I think that we are going toward having one lingua franca in Europe, and this will be English. The "Arab" world (which is not really ethnically uniform) has long used classical Arabic as its lingua franca. China has Mandarin. India has Hindi and English. Yet Europe, India and China all have dozens of languages besides that (even hundreds in India's case). English is becoming increasingly like a second language in Japan and Korea. It is in the way in China too. So eventually, yes, I think that everybody will have to speak English. It will get people closer together, but it won't erase all cultural differences, only a few.

I think that all countries and regions should keep their original language for the sake of diversity and cultural richness, but I hope that the knowledge of English will bring a common field for communication fostering a better language-based understanding.
 
Maciamo said:
It will get people closer together, but it won't erase all cultural differences, only a few.

I don`t think "English" will be the "Great Eraser" of diversity -- I think it will be capitalist consumerism that does so, but the tool to corporations having an edge over their opponents in the international market will be English. This triumph of capitalist consumerism will be spread through fashion and music to the young in each succeeding generation.
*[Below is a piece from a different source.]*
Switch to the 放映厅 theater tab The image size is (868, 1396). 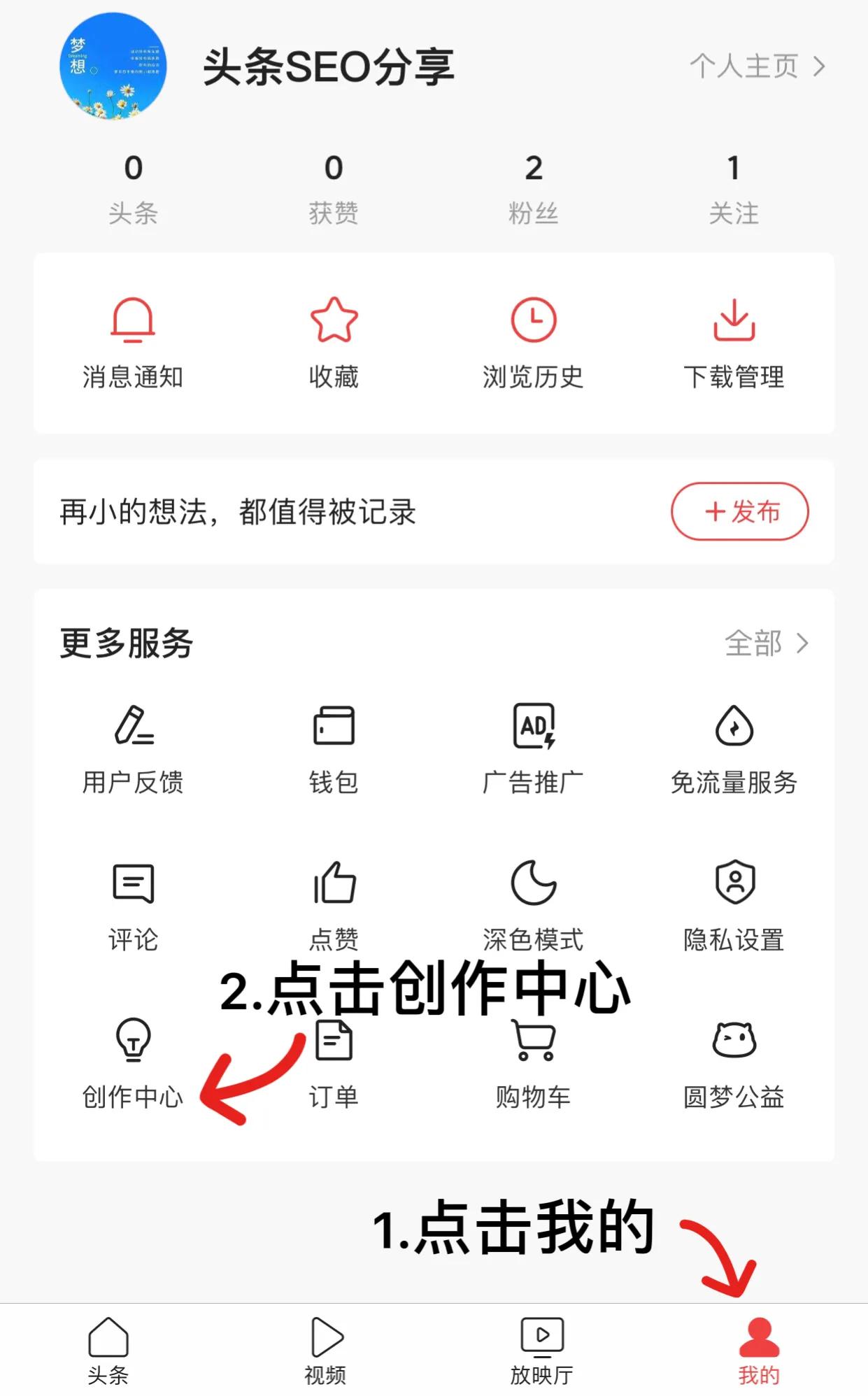point(542,1350)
Just one example -- look at Japan, the Kimono has virtually disappeared as daily clothing. Of course, I don`t think this is wholly due to English, but it is due to a new culture influx. English, however, will accelerate the influx of western culture into non-western nations further degrading diversity.

I think that all countries and regions should keep their original language for the sake of diversity and cultural richness, but I hope that the knowledge of English will bring a common field for communication fostering a better language-based understanding.
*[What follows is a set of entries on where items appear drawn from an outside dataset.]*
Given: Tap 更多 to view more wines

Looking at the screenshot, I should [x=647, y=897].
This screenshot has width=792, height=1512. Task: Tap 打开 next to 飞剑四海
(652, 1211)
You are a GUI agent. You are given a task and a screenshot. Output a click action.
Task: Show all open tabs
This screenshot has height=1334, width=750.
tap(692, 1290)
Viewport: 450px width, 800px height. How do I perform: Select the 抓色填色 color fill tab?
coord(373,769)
That "hope" is a good one, indeed. However, personally, I feel a uniform world culture and language is the best chance for a long lasting and stable peace. Language and culture cements regions and relationships in their bonds. Look at India and even China, due to ethnic, cultural and language diversity, there is always strife amongst the differing cultural regions within those countries. Take Japan, now, a uniform language and culture has practically erased all regional strife. If Okinawan and the Ainu of Hokaido had never had their cultures and language diluted, I might suggest that in this day and age of cheap weapons and countries willing to supply them, those areas of those people would be ripe for insurgent if their language and cultures were prone to nationalistic sentiments.

I am willing to sacrifice culture and language if it indeed would lead to a more peaceful world or even more peaceful regions. The richness would always be there for scholars or romanticists who would want to get together to study or reenact those time periods of those cultures and languages. If diversity is so much valued by those people, they will go the extra mile to seek it out. If not, then they will be just as happy listening to U2 and sipping Pepsi while wearing an English print T-shirt. What is absent through having been forgotten is not missed.
 
In as much as we support cultural variety and identity, we recognize the enormous value that a diversity of languages has to this effect. A language barrier is the most efficient self-defense of any independent community against wholesale US cultural imperialism. English may serve the purpose of communication between different cultures. But of what pertaines to the internal aspects of a culture, as much as possible should be in a language of its own. And not just in a spoken language of its own, but if possible also in a writing system of its own.

Actually, because not every language is equally suited to express certain ideas, the ideologies that make one culture different from another, are, to a certain extend, a direct consequence of the fact that a different language is spoken and written. For in the same way in which our economic interests form our opinions, so a language has its own dynamics of creating ideas. That East Asia is the culturally most diverse corner of the world is in direct corelation to the presence of more different languages and writing systems than anywhere else. This must be preserved.